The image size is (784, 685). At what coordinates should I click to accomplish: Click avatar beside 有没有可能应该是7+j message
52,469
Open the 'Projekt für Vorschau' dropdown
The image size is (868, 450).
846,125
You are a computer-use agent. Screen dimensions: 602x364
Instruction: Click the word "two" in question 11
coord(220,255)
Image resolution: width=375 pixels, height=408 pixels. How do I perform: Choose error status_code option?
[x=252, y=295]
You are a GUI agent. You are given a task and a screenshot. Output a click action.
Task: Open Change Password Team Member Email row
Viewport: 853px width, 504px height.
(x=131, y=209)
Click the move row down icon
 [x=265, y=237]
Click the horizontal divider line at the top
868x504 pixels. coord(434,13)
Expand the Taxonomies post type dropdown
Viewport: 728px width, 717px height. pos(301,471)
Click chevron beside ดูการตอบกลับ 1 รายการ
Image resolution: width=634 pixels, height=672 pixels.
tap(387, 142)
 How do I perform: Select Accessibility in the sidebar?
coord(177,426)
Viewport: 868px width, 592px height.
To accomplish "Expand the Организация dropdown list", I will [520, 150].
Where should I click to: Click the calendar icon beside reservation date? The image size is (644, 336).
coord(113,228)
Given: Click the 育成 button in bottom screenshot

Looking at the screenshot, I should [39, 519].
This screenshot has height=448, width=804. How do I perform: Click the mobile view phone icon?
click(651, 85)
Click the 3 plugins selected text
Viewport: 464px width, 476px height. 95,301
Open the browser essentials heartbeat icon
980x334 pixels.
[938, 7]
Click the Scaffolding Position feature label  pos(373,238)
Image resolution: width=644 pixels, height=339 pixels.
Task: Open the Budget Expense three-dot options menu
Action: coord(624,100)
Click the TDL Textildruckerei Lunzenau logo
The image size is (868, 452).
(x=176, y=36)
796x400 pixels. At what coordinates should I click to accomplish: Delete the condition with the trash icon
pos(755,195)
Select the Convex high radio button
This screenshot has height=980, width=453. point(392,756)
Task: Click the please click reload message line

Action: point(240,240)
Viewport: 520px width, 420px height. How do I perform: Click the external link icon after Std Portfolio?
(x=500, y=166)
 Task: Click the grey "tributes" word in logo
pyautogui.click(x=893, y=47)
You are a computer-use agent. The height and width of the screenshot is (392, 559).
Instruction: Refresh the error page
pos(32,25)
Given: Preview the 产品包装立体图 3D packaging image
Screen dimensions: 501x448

★ ★ ★ ★

### WHAT TO WORK ON
Retype each line of the data exactly as it reads.

### OUTPUT FOR THIS EXERCISE
The image size is (784, 685). At what coordinates should I click to accomplish: Click avatar beside 有没有可能应该是7+j message
52,469
Open the 'Projekt für Vorschau' dropdown
The image size is (868, 450).
846,125
You are a computer-use agent. Screen dimensions: 602x364
Instruction: Click the word "two" in question 11
coord(220,255)
Image resolution: width=375 pixels, height=408 pixels. How do I perform: Choose error status_code option?
[x=252, y=295]
You are a GUI agent. You are given a task and a screenshot. Output a click action.
Task: Open Change Password Team Member Email row
Viewport: 853px width, 504px height.
(x=131, y=209)
Click the move row down icon
 [x=265, y=237]
Click the horizontal divider line at the top
868x504 pixels. coord(434,13)
Expand the Taxonomies post type dropdown
Viewport: 728px width, 717px height. pos(301,471)
Click chevron beside ดูการตอบกลับ 1 รายการ
Image resolution: width=634 pixels, height=672 pixels.
tap(387, 142)
 How do I perform: Select Accessibility in the sidebar?
coord(177,426)
Viewport: 868px width, 592px height.
To accomplish "Expand the Организация dropdown list", I will [520, 150].
Where should I click to: Click the calendar icon beside reservation date? The image size is (644, 336).
coord(113,228)
Given: Click the 育成 button in bottom screenshot

Looking at the screenshot, I should [39, 519].
This screenshot has height=448, width=804. How do I perform: Click the mobile view phone icon?
click(651, 85)
Click the 3 plugins selected text
Viewport: 464px width, 476px height. 95,301
Open the browser essentials heartbeat icon
980x334 pixels.
[938, 7]
Click the Scaffolding Position feature label  pos(373,238)
Image resolution: width=644 pixels, height=339 pixels.
Task: Open the Budget Expense three-dot options menu
Action: coord(624,100)
Click the TDL Textildruckerei Lunzenau logo
The image size is (868, 452).
(x=176, y=36)
796x400 pixels. At what coordinates should I click to accomplish: Delete the condition with the trash icon
pos(755,195)
Select the Convex high radio button
This screenshot has height=980, width=453. point(392,756)
Task: Click the please click reload message line

Action: point(240,240)
Viewport: 520px width, 420px height. How do I perform: Click the external link icon after Std Portfolio?
(x=500, y=166)
 Task: Click the grey "tributes" word in logo
pyautogui.click(x=893, y=47)
You are a computer-use agent. The height and width of the screenshot is (392, 559).
Instruction: Refresh the error page
pos(32,25)
Given: Preview the 产品包装立体图 3D packaging image
Screen dimensions: 501x448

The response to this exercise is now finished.